Étonnamment, deux des trois rats ont choisi d’emprunter la voie la moins efficace consistant à se détourner de la récompense et à courir vers la voiture pour se rendre à leur destination Froot Loop. Cette réponse suggère que les rats apprécient à la fois le voyage et la destination enrichissante.
Leçons de rats pour profiter du voyage
Nous ne sommes pas la seule équipe à étudier les émotions positives chez les animaux.
Neuroscientifique Jaak Panksepp fameusement rats chatouillésdémontrant leur capacité de joie.
La recherche a également montré que les environnements souhaitables à faible stress pour les rats réajuster les circuits de récompense de leur cerveaucomme le noyau accumbens. Lorsque les animaux sont hébergés dans leur environnement préféré, la zone du noyau accumbens qui répond aux expériences appétitives s’étend. Alternativement, lorsque les rats sont hébergés dans des contextes stressants, les zones génératrices de peur de leur noyau accumbens se développent. C’est comme si le cerveau était un piano que l’environnement pouvait accorder.
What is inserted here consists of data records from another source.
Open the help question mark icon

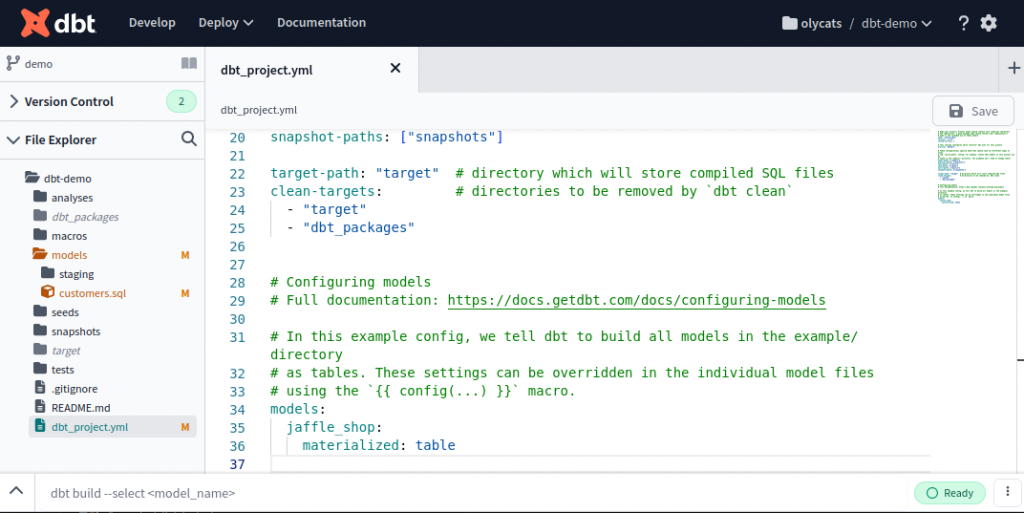(x=963, y=23)
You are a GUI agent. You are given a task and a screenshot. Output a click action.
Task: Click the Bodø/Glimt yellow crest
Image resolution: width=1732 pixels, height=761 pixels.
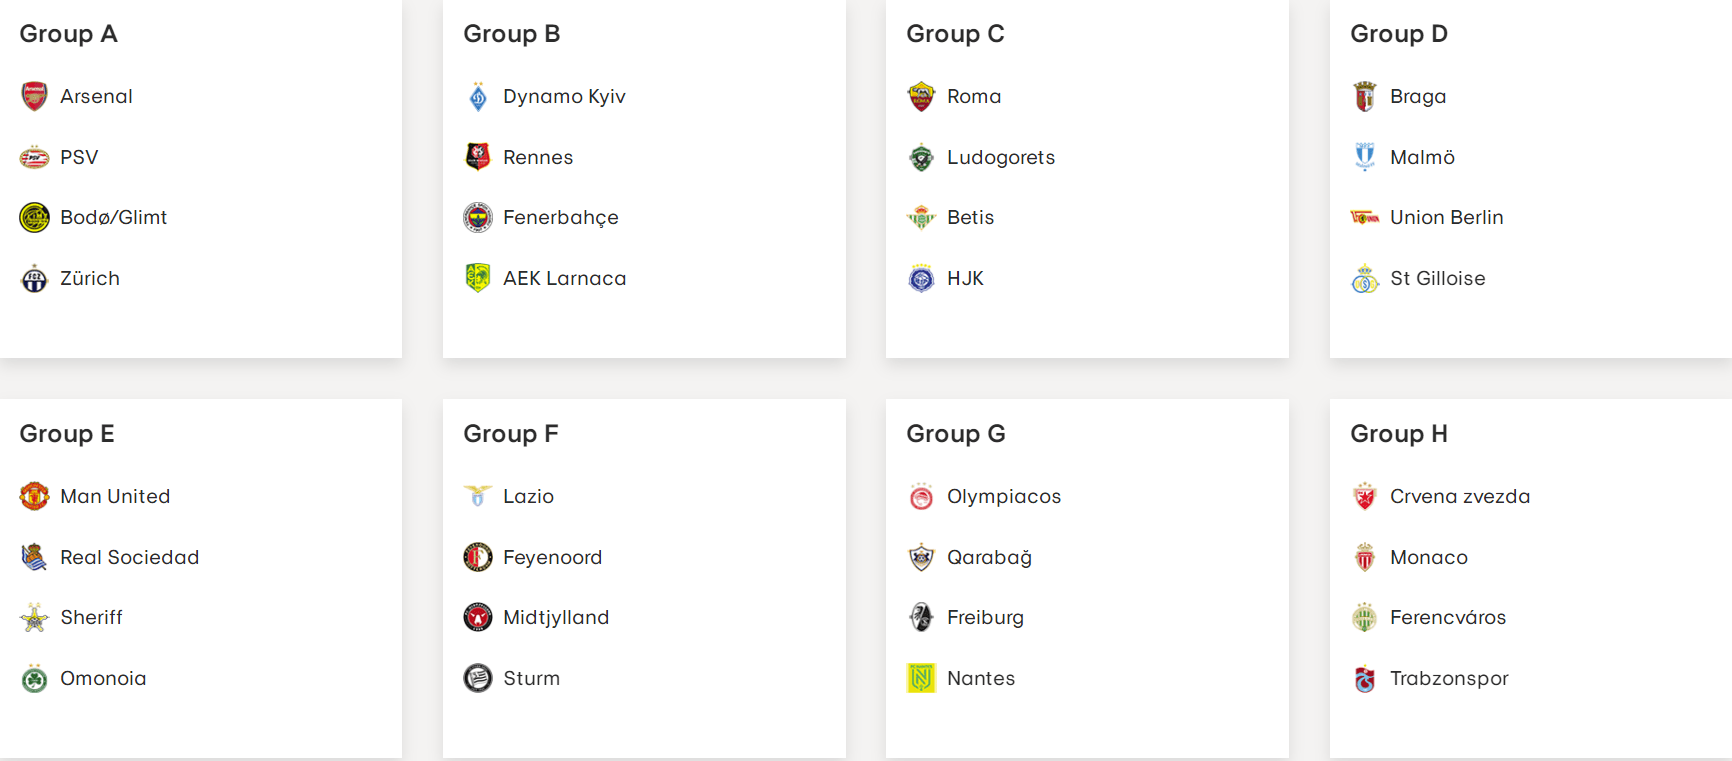[x=34, y=217]
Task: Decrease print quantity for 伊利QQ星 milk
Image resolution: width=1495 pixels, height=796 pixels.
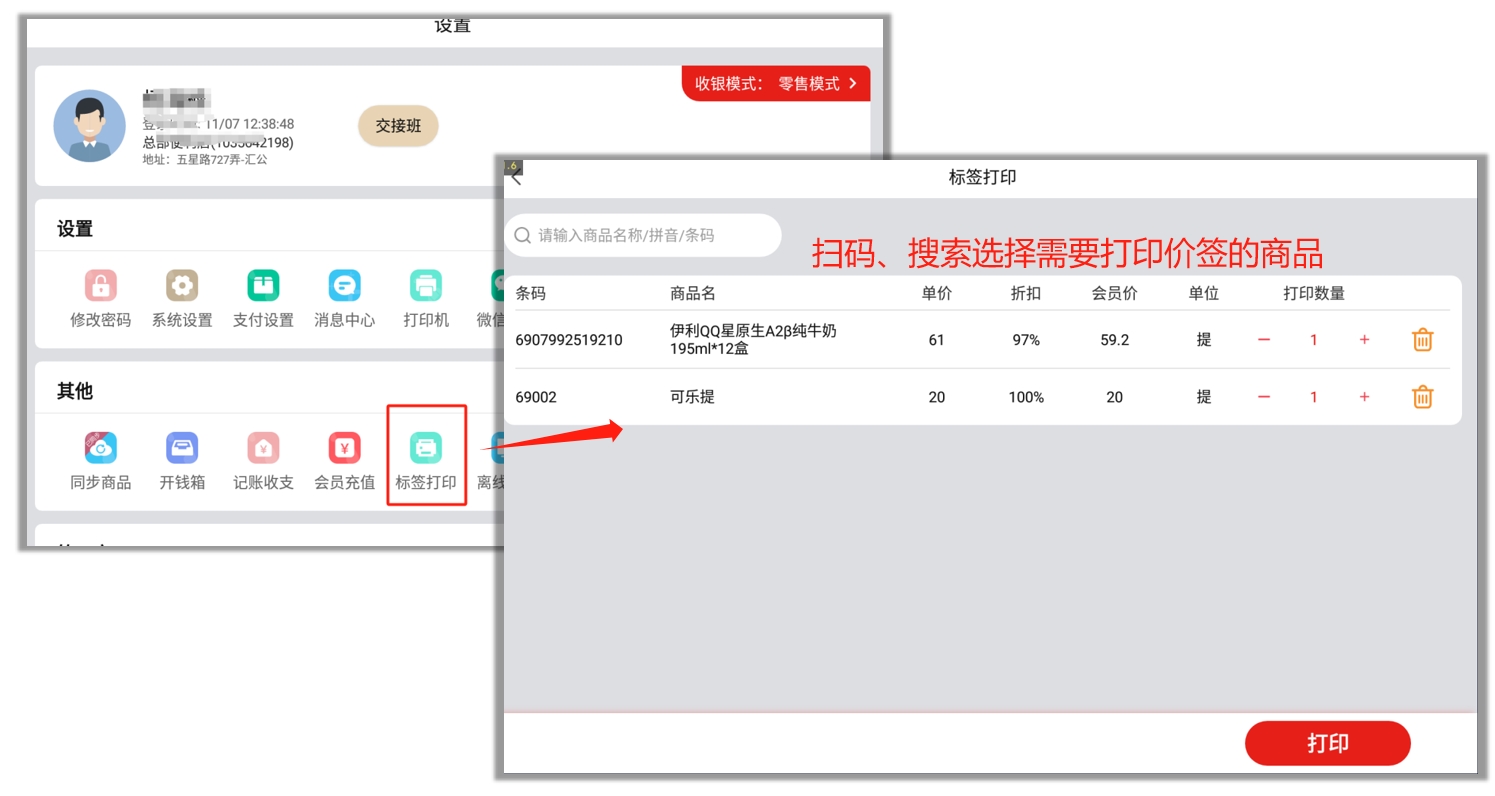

Le neuroscientifique Curt Richter a également plaidé en faveur les rats ont de l’espoir. Dans une étude qui ne serait pas autorisée aujourd’hui, des rats ont nagé dans des cylindres de verre remplis d’eau, finissant par se noyer d’épuisement s’ils n’étaient pas secourus. Les rats de laboratoire fréquemment manipulés par les humains ont nagé pendant des heures, voire des jours. Les rats sauvages ont abandonné après seulement quelques minutes. Toutefois, si les rats sauvages étaient brièvement secourus, leur durée de survie s’allongeait considérablement, parfois de plusieurs jours. Il semblait que le fait d’être secouru donnait de l’espoir aux rats et les stimulait.
Le projet Driving Rats a ouvert des portes nouvelles et inattendues dans mon laboratoire de recherche en neurosciences comportementales. S’il est essentiel d’étudier les émotions négatives telles que la peur et le stress, les expériences positives façonnent également le cerveau de manière significative.
Alors que les animaux – humains ou autres – naviguent dans l’imprévisibilité de la vie, anticiper des expériences positives les aide à persévérer et à continuer à chercher les récompenses de la vie. Dans un monde de gratification immédiate, ces rats offrent un aperçu des principes neuronaux qui guident le comportement quotidien. Plutôt que d’appuyer sur des boutons pour obtenir des récompenses instantanées, ils nous rappellent que planifier, anticiper et profiter du trajet peut être la clé d’un cerveau sain. C’est une leçon pour mes rats de laboratoire m’a bien appris.